Тогда - Богом? Имя Бога - еще бы не тронуло их! Но самому Воротынцеву и кощунственно и фальшиво невыносимо было бы произнести сейчас заклинанием Божье имя - как будто Вседержителю очень было важно отстоять немецкий город Найденбург от немцев же. Да и каждому из солдат доступно догадаться, что не избирательно Бог за нас против немцев, зачем же их такими дураками ожидать?
И оставалась - Россия, Отечество. И это была для Воротынцева - правда, он сам так понимал. Но понимал и то, что они не очень это понимали, недалеко за волость распространялось их отечество, - а потому и его голос надломило бы неуверенностью, неправотой, смешным пафосом - и только бы хуже стало. Итак, Отечества он тоже выговорить не мог".
Здесь больше высказано о причинах гибели Российской империи, чем вместил бы научный трактат.
Полковник Воротынцев, человек долга, благородного происхождения, надежда России, не может выговорить традиционную формулу, с которой жила Россия в течение столетий. "За Бога, Царя и Отечество!" не произнесут его губы перед солдатским строем. Таким образом прежде, чем разрушатся эти понятия в сознании русских солдат, распалось их сложное единство в умах их офицеров.
В конце концов Воротынцев так и не смог найти со своими солдатами никаких общих понятий, кроме обыкновенного фронтового товарищества:
"...Приняв "смирно" и отдав "вольно", стал говорить не звонко, ...не рявкая, а с той же усталостью, ...как они себя чувствовали, как и сам бы еще до конца не решив дела:
– Эстляндцы! Вчера и третьего дня досталось вам. Одни из вас отдохнули, другие и нет. Но так смотрите: а третьи... легли. На войне всегда неравно, на то война...
– Братцы!..
– Нам до России недалеко, уйти можно - но соседним полкам тогда сплошь погибать. А после - и нас догонят, не уйдем и мы...
– надо загородить! Надо подержать до вечера! Больше некому, только вам".
Ничего не скажешь, идея хороша... Но она способна сплотить и дезертиров. Такая идея не может помешать будущему братанию с немцами. А что, собственно, могло бы еще помочь?
В понимании чести он солдатам отказывает, сам пренебрежительно называя ее "барской" и ставя мысленно в кавычки. Может быть, и - зря?!
Но трудно ожидать серьезного отношения к чести от солдат, если уж офицер заключает это слово в кавычки. И барского своего происхождения как бы стесняется.
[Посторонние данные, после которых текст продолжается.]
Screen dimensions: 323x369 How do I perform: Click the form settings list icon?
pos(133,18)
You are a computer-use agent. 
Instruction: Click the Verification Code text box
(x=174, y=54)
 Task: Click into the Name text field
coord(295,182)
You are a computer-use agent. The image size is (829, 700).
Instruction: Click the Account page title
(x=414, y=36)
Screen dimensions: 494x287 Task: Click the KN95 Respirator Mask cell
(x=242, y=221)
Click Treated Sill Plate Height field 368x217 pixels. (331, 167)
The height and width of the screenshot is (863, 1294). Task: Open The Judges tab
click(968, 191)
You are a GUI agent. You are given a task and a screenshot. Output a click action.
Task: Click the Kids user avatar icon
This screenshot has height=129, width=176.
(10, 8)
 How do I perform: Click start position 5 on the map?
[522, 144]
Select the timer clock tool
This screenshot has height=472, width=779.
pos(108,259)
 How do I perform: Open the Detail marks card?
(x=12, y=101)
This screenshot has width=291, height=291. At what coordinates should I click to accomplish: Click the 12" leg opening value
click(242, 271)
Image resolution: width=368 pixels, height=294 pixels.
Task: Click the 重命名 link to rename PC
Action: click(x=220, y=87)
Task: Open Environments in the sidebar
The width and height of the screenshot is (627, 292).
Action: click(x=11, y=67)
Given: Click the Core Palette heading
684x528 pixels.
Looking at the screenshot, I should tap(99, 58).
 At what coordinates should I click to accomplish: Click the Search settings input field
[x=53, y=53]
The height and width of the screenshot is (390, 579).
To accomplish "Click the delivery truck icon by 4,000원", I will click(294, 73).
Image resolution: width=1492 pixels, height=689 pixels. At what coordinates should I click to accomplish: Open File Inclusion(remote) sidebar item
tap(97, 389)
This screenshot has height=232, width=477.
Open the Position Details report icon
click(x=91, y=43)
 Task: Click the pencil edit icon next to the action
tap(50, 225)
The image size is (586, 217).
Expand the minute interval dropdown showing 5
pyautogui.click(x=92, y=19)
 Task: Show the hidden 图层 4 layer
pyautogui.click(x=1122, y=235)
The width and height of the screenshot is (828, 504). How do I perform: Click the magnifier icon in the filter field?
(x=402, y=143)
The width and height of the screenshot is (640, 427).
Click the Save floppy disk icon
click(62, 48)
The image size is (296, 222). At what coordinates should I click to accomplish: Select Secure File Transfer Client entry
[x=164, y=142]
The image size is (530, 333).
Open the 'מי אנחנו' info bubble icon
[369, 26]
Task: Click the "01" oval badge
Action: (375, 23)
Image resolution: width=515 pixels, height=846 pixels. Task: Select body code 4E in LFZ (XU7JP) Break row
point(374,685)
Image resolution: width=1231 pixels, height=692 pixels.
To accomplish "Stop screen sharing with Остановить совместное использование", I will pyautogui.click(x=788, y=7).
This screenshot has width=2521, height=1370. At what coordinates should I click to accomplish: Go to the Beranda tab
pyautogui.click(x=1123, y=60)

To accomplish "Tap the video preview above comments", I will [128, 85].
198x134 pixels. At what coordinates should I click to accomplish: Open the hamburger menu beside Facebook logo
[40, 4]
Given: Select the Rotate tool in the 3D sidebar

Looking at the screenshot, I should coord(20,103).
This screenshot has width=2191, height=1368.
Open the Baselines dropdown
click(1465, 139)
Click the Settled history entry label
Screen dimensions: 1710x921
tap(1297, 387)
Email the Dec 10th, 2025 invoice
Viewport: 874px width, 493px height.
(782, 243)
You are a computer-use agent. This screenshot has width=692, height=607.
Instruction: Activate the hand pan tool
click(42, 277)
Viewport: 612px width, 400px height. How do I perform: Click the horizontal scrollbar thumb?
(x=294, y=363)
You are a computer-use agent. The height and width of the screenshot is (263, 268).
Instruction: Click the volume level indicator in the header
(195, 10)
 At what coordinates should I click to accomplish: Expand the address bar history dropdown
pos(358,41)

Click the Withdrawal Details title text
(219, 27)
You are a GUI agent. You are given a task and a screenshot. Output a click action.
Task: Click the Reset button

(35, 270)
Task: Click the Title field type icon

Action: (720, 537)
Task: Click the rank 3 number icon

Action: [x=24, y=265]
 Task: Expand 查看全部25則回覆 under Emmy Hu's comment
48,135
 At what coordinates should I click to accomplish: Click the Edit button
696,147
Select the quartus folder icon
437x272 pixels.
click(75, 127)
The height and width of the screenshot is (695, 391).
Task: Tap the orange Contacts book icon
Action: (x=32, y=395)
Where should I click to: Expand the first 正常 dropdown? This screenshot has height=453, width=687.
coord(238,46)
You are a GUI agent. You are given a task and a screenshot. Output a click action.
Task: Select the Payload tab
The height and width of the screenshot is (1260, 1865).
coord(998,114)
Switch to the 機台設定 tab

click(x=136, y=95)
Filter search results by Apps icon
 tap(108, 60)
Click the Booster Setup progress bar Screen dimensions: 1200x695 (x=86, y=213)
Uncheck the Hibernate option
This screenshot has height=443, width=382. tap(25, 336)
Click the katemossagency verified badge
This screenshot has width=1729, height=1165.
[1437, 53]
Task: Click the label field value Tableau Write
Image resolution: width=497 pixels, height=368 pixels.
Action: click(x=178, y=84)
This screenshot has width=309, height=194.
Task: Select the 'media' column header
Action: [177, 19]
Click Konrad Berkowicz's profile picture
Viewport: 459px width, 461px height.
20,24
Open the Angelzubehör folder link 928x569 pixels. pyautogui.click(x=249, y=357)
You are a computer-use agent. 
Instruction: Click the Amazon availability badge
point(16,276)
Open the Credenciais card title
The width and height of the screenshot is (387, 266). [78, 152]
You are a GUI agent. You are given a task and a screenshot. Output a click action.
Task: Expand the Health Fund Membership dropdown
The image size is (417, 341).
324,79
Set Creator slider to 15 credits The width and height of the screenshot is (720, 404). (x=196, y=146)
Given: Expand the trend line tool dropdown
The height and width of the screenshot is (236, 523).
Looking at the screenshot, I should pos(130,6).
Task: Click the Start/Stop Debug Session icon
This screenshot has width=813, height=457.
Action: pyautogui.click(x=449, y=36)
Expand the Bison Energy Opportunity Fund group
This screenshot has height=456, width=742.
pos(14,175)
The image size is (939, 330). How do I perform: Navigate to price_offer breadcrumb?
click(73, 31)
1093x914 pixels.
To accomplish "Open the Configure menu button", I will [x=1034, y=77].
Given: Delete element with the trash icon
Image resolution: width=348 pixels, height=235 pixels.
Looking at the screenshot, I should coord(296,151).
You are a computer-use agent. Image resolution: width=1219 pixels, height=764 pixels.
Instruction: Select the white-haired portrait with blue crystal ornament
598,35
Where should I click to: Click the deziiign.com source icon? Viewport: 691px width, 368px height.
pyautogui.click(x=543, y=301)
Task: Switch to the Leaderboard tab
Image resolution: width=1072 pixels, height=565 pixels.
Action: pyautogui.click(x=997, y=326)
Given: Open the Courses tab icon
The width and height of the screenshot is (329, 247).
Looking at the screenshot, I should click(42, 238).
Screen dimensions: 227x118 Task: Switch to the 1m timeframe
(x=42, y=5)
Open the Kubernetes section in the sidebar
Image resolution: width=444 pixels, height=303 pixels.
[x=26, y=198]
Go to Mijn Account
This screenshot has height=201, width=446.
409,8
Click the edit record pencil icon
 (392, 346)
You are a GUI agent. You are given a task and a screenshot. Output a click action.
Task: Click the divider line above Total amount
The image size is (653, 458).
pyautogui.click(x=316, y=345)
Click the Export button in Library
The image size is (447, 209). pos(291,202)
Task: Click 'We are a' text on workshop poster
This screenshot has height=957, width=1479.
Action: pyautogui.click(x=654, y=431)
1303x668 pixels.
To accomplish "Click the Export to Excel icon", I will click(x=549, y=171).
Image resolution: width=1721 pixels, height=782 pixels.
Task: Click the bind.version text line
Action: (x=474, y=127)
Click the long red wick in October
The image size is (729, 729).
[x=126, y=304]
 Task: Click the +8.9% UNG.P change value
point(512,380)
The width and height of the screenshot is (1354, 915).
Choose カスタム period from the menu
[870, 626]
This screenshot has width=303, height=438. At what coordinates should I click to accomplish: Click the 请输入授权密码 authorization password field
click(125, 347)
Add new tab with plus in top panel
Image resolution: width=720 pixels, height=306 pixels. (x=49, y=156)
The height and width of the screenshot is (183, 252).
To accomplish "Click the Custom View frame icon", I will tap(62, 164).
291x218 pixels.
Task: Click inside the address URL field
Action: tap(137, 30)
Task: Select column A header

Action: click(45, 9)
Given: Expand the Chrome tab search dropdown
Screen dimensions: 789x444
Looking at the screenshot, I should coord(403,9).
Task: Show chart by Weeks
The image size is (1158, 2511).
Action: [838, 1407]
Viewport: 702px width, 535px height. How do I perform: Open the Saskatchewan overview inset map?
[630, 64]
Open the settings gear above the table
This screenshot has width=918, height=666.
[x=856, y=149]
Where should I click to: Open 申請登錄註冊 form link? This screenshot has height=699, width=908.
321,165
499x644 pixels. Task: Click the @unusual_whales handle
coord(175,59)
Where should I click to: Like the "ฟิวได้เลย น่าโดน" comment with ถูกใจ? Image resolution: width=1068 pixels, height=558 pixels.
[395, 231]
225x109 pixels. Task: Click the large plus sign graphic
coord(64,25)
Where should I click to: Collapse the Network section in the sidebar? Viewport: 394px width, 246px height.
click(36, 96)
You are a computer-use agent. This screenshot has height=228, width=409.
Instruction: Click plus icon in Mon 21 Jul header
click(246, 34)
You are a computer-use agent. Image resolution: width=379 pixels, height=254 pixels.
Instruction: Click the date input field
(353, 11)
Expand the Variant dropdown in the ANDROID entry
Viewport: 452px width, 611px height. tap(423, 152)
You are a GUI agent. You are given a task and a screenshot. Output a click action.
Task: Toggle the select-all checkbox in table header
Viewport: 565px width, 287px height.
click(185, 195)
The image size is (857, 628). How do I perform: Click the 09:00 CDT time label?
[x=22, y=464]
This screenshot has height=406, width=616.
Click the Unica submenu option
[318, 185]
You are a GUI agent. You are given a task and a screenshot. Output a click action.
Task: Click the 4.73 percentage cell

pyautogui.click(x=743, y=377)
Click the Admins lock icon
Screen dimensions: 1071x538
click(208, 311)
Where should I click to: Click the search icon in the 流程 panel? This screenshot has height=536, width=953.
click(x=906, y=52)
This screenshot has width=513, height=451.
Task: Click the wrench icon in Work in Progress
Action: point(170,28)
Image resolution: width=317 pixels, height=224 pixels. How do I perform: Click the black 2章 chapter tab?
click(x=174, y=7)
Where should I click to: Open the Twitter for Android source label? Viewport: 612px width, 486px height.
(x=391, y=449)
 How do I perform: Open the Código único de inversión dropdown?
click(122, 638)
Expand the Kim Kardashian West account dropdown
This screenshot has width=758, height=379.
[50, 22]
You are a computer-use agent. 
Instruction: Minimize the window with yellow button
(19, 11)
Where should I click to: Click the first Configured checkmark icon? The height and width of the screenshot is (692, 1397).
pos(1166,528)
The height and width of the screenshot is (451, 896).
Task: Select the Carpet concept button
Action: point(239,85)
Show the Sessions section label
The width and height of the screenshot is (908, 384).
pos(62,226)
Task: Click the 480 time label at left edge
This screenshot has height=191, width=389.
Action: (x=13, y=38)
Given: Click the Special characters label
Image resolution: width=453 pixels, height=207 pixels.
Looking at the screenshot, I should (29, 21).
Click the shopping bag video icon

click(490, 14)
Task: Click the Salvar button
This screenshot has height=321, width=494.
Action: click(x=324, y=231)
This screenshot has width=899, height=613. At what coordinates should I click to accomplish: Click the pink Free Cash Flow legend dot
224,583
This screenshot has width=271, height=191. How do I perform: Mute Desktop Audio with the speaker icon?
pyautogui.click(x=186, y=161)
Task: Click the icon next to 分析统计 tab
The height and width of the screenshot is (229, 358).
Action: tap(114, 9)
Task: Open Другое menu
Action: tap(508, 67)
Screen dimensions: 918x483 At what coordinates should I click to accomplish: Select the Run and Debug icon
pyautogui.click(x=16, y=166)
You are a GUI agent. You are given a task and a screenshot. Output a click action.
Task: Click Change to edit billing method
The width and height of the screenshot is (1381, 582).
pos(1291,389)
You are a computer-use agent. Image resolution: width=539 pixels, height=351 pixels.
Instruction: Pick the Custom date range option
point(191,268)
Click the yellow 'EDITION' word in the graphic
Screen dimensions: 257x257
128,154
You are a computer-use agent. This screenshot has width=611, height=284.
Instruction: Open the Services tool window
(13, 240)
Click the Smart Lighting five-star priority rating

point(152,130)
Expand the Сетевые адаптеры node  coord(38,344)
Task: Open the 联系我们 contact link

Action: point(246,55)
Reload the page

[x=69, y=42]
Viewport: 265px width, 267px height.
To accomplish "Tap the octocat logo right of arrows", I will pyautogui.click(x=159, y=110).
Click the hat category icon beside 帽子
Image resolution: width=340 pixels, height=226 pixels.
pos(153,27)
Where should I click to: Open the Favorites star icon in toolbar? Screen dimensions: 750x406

Это значит, что он своего природного права на лидерство не сознает.
Царя, с в о е г о царя он стыдится. По-видимому, потому, что знает о нем нечто, о чем народ его не ведает. Но ведь и это - зря. Как монархист, либо должен он знать также и нечто, что делает несущественными царские грехи и несовершенства (как романтически учит профессор Андозерская в "Октябре 16-го"), либо, не будучи в силах ничего изменить, вверяться судьбе вместе со всем народом (как генерал Нечволодов в "Августе 14-го"). А то ведь народ, рано или поздно, догадается, что у полковника на уме. И уж тогда с ним не сладишь.